Samantha and Michael Bahil had about $ 50,000 of car and student debt between them when they took out a $ 20,000 loan for their wedding.
After the wedding, they wanted to buy a house but had no idea how. So, they got serious about paying off their debt.
Now the fitness instructors are homeowners, and debt-free aside from their mortgage.
Samantha, 33, who goes by Sam, and Michael, 38, met at a Gold’s Gym in Albany, N.Y.’s capital district. Sam was training with Michael’s roommate at the time, and she and Michael started taking fitness classes together.
Sam was about to graduate from college and working as a waitress when she bought a new car: a 2012 Honda Civic. That added five figures of debt to her loan balance from SUNY Albany.

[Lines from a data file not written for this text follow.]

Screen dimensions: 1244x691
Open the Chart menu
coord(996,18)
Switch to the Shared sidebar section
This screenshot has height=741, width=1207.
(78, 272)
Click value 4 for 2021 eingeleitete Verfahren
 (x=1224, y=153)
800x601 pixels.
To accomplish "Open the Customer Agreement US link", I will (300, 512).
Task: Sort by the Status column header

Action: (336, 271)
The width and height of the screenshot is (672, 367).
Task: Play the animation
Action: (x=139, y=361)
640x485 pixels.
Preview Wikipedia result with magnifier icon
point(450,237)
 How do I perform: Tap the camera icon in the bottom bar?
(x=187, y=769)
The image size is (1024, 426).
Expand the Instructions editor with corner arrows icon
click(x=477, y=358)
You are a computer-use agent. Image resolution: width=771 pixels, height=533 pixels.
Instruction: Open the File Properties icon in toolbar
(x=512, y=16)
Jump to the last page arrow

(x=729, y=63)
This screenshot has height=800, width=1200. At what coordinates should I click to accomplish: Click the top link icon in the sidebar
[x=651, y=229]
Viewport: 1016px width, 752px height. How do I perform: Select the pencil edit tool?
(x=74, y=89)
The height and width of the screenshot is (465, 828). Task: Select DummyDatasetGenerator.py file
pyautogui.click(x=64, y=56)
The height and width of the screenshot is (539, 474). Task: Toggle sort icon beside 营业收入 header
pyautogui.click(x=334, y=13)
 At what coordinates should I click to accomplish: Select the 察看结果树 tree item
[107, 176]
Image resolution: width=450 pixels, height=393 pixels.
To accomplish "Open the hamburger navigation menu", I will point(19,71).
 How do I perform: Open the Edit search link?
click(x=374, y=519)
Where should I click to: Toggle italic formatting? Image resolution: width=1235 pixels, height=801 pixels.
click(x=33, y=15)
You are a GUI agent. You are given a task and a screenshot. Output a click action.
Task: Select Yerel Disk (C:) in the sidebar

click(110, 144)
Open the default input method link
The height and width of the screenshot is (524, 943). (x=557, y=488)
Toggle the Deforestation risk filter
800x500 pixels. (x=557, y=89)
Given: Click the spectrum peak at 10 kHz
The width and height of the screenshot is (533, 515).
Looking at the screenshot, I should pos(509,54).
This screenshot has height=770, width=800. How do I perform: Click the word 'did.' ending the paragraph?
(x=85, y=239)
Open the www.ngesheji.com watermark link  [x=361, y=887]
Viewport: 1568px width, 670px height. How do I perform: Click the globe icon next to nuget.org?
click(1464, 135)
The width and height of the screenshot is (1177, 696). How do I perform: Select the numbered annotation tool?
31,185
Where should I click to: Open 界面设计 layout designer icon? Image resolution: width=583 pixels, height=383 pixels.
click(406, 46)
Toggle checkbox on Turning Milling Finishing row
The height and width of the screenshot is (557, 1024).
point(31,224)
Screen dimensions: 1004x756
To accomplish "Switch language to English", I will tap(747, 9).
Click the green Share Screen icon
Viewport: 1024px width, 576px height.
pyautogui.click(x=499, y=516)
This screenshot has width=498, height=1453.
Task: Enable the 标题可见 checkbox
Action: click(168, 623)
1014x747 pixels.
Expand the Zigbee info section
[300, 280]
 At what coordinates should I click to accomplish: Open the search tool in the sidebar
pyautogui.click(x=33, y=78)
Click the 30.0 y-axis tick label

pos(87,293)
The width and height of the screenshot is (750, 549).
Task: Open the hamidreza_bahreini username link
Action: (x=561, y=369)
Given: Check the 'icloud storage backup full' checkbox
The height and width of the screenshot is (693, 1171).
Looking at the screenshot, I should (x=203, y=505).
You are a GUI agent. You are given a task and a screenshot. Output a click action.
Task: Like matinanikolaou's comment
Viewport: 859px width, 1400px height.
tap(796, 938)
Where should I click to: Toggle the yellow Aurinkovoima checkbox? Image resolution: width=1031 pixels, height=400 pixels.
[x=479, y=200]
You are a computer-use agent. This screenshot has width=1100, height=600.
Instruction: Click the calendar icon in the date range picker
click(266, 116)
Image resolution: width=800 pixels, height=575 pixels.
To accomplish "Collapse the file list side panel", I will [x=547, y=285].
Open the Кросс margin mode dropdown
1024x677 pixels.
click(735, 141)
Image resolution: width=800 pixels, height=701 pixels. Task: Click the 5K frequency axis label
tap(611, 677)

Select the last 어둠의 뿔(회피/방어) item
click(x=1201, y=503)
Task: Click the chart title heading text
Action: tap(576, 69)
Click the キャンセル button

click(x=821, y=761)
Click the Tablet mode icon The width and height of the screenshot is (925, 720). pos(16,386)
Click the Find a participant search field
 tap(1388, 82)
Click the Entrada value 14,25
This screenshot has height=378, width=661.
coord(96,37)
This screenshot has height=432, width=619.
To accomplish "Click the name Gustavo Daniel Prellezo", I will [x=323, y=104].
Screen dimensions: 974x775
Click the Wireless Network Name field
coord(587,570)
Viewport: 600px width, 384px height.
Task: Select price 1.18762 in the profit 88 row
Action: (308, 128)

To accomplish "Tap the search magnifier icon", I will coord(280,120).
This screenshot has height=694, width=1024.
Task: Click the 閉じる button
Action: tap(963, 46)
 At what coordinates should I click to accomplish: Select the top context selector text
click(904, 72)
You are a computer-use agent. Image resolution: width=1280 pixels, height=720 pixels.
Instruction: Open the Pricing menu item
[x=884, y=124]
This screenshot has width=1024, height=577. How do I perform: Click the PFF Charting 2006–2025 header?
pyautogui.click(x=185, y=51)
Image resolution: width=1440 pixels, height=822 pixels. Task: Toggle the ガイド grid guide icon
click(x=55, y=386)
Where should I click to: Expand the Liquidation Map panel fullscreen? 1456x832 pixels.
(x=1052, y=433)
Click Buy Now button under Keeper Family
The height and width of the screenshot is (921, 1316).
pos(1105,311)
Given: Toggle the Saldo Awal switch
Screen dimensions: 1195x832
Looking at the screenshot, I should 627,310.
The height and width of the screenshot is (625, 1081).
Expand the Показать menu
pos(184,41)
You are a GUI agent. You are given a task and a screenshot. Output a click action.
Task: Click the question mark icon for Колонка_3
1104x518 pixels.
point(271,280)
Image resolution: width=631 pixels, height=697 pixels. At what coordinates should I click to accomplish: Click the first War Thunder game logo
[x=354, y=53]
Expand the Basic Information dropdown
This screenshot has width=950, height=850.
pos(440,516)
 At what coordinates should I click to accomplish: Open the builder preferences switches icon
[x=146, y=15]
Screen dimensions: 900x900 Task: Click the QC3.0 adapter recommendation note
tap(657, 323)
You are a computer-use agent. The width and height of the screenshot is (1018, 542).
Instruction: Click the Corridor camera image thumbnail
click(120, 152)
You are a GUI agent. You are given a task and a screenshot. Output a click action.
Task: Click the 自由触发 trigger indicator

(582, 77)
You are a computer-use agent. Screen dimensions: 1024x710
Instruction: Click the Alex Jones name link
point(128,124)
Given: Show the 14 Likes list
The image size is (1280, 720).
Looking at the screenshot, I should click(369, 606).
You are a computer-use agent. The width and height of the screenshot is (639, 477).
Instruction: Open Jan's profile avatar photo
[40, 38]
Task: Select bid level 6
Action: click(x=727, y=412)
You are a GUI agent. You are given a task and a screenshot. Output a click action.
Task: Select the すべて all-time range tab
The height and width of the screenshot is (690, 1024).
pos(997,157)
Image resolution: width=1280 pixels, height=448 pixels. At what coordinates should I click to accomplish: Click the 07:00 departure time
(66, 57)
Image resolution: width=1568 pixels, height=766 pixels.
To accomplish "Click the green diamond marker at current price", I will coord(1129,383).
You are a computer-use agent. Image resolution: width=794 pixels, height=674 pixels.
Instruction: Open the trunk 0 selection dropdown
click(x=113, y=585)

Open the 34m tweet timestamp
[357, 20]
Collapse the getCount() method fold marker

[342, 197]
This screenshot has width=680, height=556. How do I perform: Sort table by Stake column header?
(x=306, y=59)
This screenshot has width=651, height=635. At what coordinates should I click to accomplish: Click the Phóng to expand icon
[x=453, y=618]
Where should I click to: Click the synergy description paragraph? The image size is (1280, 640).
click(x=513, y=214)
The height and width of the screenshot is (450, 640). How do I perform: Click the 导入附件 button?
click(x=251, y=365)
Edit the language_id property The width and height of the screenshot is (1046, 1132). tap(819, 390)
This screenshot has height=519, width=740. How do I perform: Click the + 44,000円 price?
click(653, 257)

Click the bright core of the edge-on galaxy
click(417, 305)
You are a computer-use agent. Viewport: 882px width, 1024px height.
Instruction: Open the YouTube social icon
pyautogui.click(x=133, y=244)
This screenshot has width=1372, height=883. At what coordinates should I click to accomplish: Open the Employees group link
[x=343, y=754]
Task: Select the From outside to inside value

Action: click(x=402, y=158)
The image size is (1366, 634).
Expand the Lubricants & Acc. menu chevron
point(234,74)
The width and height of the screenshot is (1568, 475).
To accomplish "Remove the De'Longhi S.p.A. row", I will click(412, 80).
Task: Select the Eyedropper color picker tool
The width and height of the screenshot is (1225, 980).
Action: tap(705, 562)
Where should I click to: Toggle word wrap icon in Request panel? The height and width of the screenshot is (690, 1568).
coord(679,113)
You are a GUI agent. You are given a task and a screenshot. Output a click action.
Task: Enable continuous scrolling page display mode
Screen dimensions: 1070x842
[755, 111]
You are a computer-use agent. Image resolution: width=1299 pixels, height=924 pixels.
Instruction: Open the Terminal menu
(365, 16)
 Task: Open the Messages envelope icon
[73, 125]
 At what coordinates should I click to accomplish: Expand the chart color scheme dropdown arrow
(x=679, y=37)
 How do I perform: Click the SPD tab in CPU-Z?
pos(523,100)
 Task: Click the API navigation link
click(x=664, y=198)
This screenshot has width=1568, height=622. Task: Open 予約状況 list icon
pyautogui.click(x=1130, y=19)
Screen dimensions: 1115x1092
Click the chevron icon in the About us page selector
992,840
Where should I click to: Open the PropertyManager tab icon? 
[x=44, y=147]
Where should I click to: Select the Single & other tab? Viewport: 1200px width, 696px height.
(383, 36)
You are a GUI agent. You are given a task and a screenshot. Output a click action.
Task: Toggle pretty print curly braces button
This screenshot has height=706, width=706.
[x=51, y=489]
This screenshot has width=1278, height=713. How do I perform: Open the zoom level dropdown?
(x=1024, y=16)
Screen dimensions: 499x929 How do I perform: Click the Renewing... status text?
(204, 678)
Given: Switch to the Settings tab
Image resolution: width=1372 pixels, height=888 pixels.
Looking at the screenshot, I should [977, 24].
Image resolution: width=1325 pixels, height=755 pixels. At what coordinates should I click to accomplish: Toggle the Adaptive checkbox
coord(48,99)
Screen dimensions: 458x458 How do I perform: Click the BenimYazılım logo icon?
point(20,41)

Michael had a bachelor’s degree and his own student debt from SUNY Oneonta and had moved to Albany to work for an entertainment company headquartered there. The company was hit hard by digital music streaming and closing its stores, and Michael was doing email marketing and web merchandising there before he got laid off.
Realizing he’d put on weight and needed to make a change, he joined a Gold’s Gym. He got a job there too, earning less than $ 10 an hour at the front desk.
From there, he shifted completely to fitness and became a certified personal trainer. Sam, who started working at the gym herself, got certified too. In 2015, Michael bought a new car, a Subaru.
Fast forward to their July 2016 wedding. The couple took out a $ 20,000 loan to cover a little more than half the cost of a “big, standard American wedding,” despite their existing debt.
“We weren’t financially literate,” Michael admitted. “We made mistakes.”
They covered the rest of the wedding themselves, setting aside money from every paycheck they could.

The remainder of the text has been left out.